◆ Recorded information ◆

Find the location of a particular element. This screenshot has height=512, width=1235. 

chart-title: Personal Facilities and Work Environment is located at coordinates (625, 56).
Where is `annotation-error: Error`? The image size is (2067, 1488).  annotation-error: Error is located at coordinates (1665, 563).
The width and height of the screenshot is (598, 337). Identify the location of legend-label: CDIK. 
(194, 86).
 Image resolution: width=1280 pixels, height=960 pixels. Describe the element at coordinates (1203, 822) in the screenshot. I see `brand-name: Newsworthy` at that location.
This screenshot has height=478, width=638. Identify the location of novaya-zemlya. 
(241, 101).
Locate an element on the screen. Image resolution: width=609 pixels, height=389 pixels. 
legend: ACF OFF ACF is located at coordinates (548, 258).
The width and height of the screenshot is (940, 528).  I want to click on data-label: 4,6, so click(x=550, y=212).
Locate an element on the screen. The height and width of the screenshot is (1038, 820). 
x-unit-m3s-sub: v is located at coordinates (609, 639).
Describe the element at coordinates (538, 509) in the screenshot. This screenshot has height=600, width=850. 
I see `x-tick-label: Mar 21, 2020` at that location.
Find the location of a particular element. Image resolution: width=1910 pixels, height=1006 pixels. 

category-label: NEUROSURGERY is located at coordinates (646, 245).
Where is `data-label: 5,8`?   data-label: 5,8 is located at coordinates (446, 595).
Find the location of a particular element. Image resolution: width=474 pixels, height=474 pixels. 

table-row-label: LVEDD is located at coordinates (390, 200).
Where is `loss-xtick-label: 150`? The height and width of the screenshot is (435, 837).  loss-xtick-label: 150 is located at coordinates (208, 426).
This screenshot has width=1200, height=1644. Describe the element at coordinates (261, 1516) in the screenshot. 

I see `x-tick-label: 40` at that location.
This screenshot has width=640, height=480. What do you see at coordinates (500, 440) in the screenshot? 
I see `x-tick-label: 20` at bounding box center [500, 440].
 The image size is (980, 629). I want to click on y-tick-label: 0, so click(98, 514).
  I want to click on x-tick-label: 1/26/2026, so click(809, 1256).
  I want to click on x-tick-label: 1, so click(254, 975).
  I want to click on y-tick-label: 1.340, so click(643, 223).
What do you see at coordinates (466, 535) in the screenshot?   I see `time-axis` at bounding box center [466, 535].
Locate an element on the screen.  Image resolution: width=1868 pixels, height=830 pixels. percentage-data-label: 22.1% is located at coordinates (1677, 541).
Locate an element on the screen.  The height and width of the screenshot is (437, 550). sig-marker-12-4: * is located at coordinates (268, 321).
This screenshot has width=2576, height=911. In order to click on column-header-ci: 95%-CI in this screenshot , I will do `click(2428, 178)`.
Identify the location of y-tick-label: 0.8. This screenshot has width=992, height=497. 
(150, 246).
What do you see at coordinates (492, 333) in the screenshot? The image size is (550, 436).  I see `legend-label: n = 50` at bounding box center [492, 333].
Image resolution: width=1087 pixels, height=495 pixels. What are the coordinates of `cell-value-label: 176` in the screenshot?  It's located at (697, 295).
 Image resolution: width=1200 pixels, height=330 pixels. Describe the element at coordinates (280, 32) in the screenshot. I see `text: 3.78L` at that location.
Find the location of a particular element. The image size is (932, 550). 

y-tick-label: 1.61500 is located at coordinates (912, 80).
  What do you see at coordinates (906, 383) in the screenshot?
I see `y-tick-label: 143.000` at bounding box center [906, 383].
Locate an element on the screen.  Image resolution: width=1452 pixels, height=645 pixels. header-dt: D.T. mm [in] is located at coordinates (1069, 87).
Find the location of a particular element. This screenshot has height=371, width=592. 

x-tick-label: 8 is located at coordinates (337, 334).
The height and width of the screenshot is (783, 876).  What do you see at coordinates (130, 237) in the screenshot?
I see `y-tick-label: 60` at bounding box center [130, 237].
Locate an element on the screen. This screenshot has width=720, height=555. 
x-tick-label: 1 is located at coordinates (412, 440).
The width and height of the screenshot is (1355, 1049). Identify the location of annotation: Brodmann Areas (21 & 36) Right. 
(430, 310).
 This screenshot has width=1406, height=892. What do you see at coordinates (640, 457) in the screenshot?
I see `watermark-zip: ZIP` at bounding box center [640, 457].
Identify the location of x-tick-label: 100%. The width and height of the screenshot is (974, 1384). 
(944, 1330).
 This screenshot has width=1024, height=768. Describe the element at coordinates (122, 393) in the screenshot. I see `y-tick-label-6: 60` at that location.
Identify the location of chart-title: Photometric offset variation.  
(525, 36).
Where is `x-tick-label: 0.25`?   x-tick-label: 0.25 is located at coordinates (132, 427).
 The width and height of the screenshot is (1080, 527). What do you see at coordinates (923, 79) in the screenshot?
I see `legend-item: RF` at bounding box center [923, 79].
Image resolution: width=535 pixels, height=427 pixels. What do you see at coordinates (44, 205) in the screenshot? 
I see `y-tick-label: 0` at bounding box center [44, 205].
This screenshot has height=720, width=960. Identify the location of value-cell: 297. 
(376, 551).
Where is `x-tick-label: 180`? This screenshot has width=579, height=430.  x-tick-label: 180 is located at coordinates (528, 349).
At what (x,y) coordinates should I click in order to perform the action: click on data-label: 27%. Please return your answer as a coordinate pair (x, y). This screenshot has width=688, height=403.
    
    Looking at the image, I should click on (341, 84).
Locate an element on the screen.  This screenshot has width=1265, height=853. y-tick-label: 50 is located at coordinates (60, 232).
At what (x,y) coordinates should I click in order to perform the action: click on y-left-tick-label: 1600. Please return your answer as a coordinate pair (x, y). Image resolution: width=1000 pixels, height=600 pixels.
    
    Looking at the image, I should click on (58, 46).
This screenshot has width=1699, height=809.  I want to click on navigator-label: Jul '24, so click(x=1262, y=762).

◆ What the task asks ◆
Turn the stretch from the line containing "Locate an element on the screen. The" through the line containing "coordinates (446, 595)." into a Markdown table with the columns Row and Line. Number each line and skip the blank ones.

◆ Answer to this task ◆
| Row | Line |
|---|---|
| 1 | Locate an element on the screen. The height and width of the screenshot is (1038, 820).  |
| 2 | x-unit-m3s-sub: v is located at coordinates (609, 639). |
| 3 | Describe the element at coordinates (538, 509) in the screenshot. This screenshot has height=600, width=850.  |
| 4 | I see `x-tick-label: Mar 21, 2020` at that location. |
| 5 | Find the location of a particular element. Image resolution: width=1910 pixels, height=1006 pixels.  |
| 6 | category-label: NEUROSURGERY is located at coordinates (646, 245). |
| 7 | Where is `data-label: 5,8`?   data-label: 5,8 is located at coordinates (446, 595). |